Tuesday, September 20, 2011

#6

            George Orwell's 1984 gives a new meaning to the idea of living and dying.  As Orwell develops Julia and Winston's relationship he creates the concept that both Julia and Winston are dead already: it is inevitable that they will be caught in their iniquitous thoughts and actions against the party.  This is seen clearly during one of Julia and Winston's intimate meetings: "We are dead," he said.  We're not dead yet", said Julia prosaically.  "Not physically.  Six months, a year-five years, conceivably.  I am afraid of death.  You are young, so presumably you're more afraid of death than I am.  Obviously we shall put it off as long as we can.  But it makes a very little difference.  So long as human beings stay human, death and life are the same thing" (Orwell 136). In Oceania to live means to die, eventually the party will kill a person.
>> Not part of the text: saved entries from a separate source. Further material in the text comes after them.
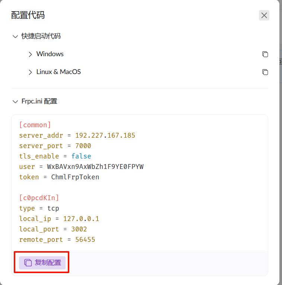Close the 配置代码 dialog

tap(264, 15)
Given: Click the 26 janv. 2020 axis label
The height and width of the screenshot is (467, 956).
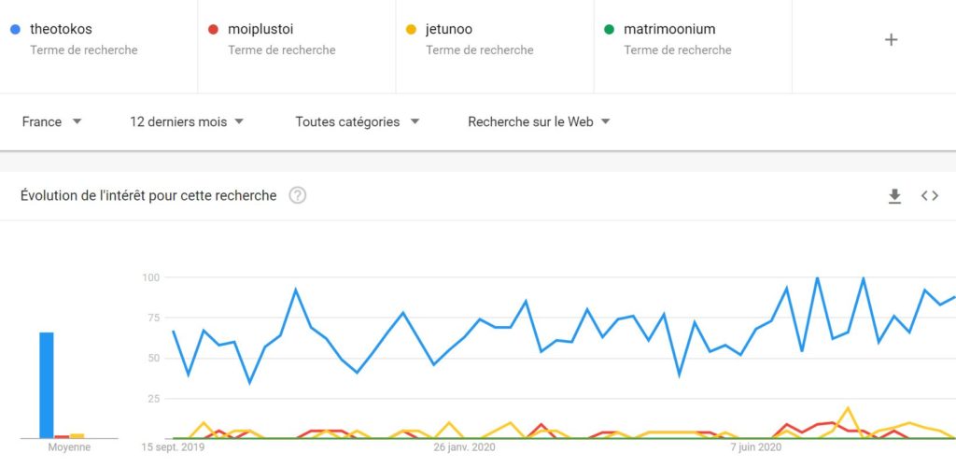Looking at the screenshot, I should (464, 448).
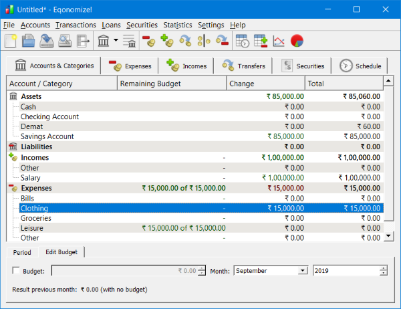Click the New file toolbar icon

(10, 41)
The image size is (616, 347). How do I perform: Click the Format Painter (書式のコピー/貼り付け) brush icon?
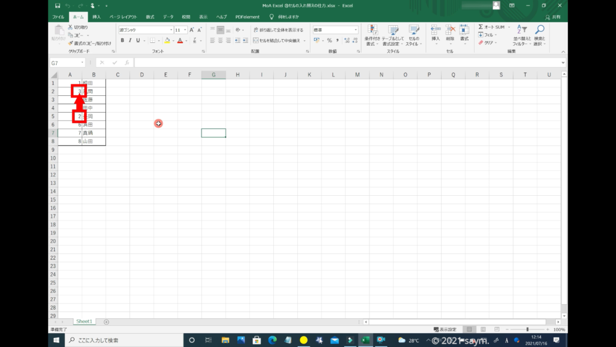point(71,43)
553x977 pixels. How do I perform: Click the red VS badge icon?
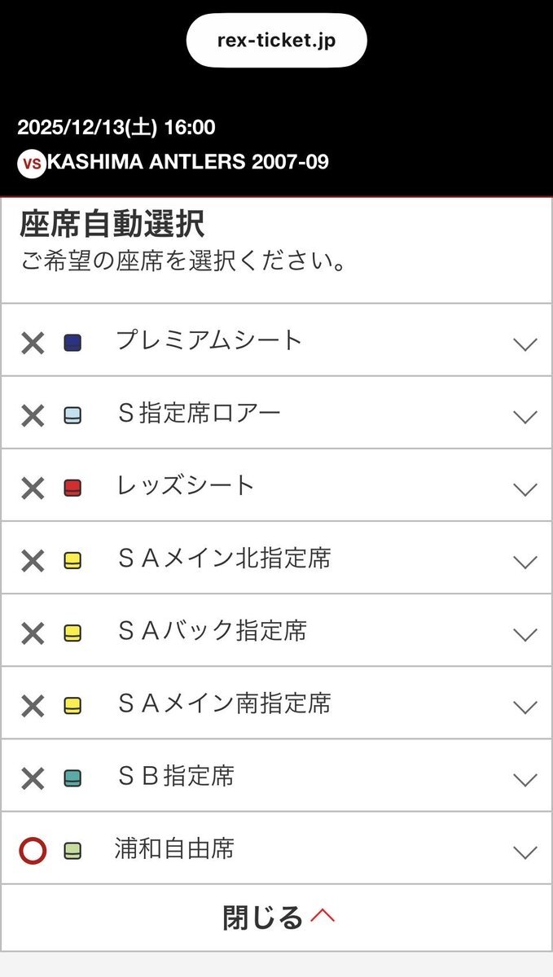pyautogui.click(x=32, y=163)
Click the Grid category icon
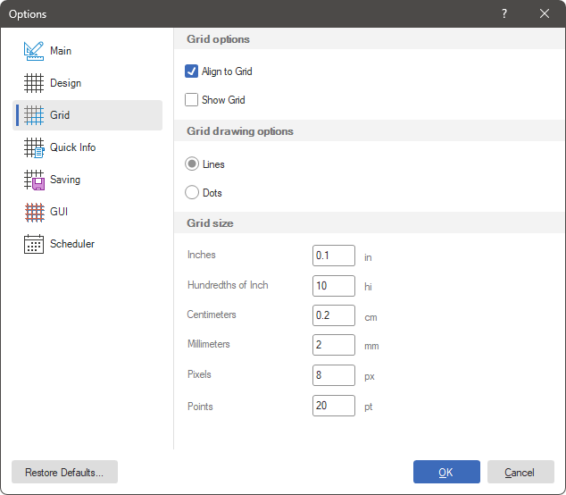566x495 pixels. pos(34,115)
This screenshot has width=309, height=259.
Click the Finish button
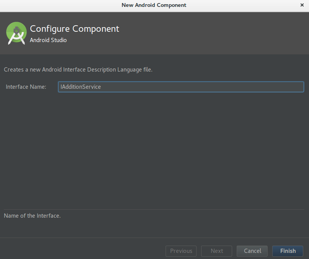point(288,251)
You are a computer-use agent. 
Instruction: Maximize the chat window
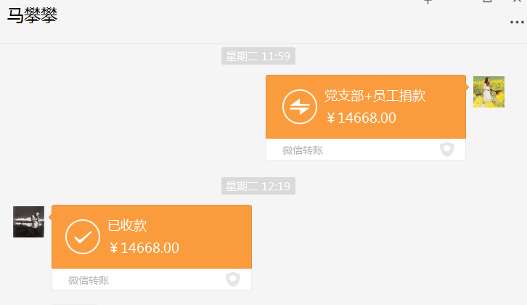tap(487, 2)
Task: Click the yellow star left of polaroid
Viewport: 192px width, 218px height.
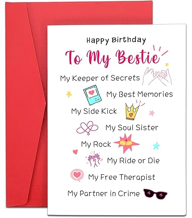Action: pyautogui.click(x=69, y=94)
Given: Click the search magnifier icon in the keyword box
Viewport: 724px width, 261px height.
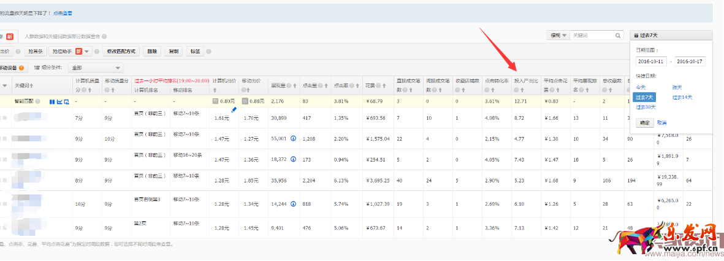Looking at the screenshot, I should tap(619, 36).
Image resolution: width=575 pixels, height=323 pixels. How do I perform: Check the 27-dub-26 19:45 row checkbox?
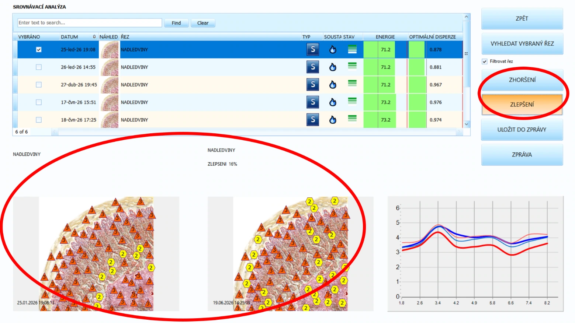pyautogui.click(x=39, y=85)
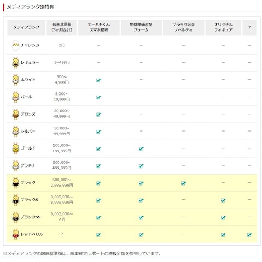Click ブラック row commemorative novelty checkmark
The height and width of the screenshot is (262, 262).
[x=183, y=183]
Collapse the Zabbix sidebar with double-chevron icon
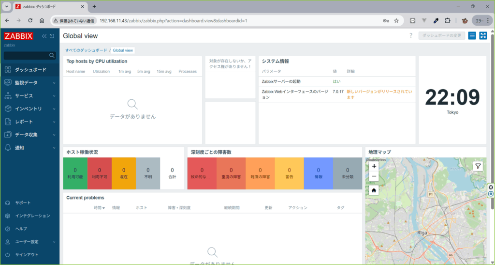 [x=44, y=36]
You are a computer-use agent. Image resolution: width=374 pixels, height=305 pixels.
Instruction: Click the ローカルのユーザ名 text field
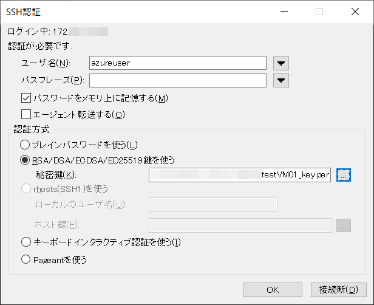click(x=213, y=205)
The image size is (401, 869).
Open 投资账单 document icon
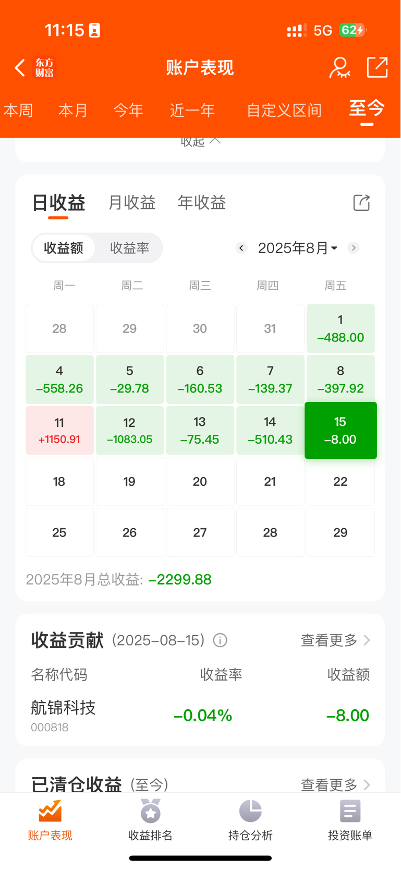tap(350, 811)
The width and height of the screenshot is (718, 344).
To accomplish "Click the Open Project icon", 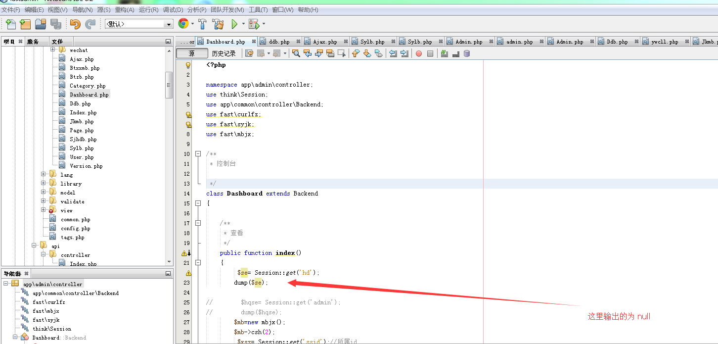I will (41, 24).
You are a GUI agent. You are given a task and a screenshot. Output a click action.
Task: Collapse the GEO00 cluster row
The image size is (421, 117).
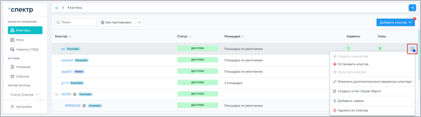click(56, 94)
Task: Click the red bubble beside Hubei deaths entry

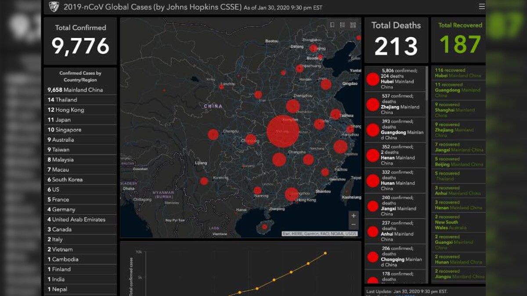Action: point(373,79)
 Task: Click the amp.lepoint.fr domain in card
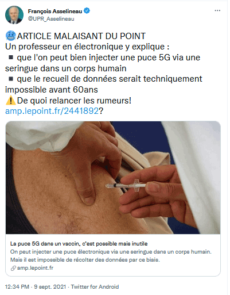[35, 268]
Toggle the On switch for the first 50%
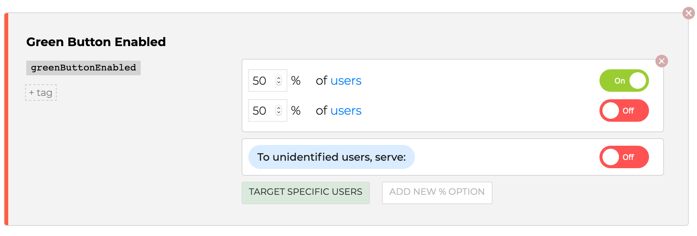This screenshot has height=236, width=697. (624, 81)
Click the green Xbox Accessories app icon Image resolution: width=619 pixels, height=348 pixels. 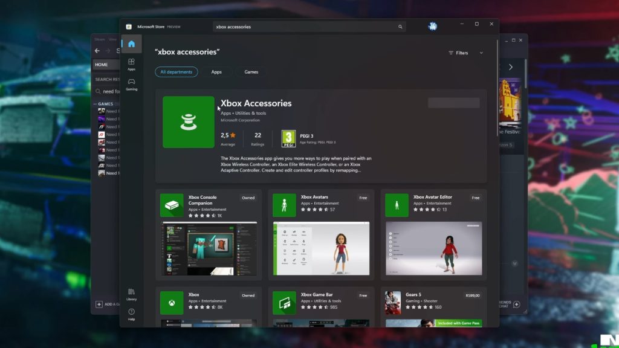[189, 122]
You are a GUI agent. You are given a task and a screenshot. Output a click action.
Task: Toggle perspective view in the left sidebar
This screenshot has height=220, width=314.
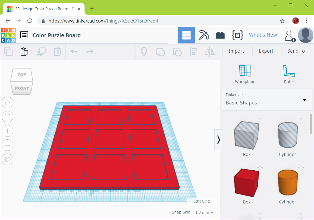(7, 159)

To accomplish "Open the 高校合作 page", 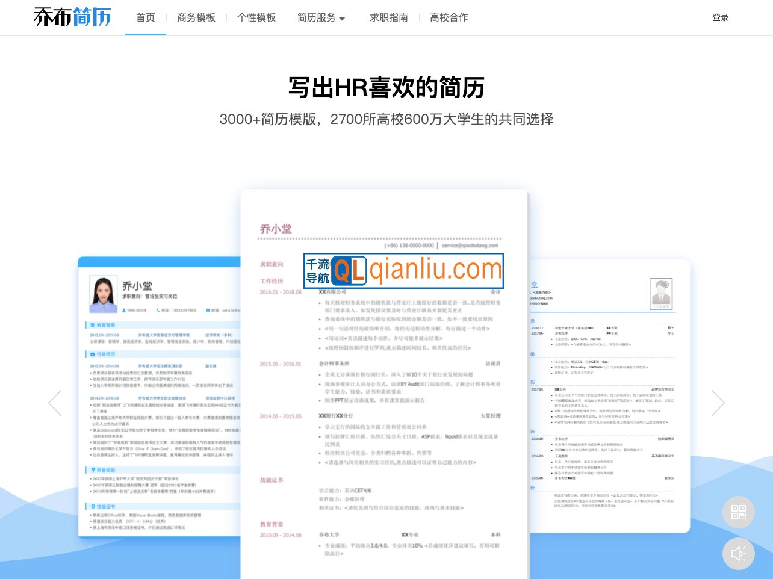I will click(x=449, y=17).
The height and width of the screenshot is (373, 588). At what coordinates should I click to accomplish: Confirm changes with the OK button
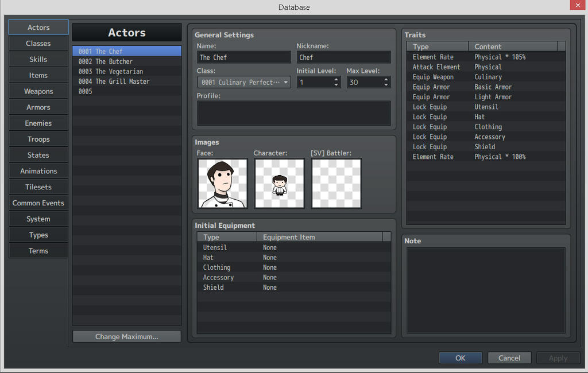coord(460,358)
Winston's statement begs the question: if human beings are as good as dead from the start why go on living?  Why invest in survival when in the end it will make no difference?  The answer is simple, within human beings in Oceania there is an inherent drive to survive.  There is a want for life and to live even though logically it seems that in the end life does not matter.  They are dead before they even begin.  It is this same reason that allows Winston and Julia to continue to meet and disobey Party rules.  They proceed with caution in order to put off death for as long as possible.  Winston and Julia want to live.  Yet there is an inherent knowledge that  already they are dead, they are caught, eventually their lives will have meant nothing because they will have been erased from existence.   In the end Winston and Julia's want for life will destroy them because as said by Winston, "death and life are the same thing".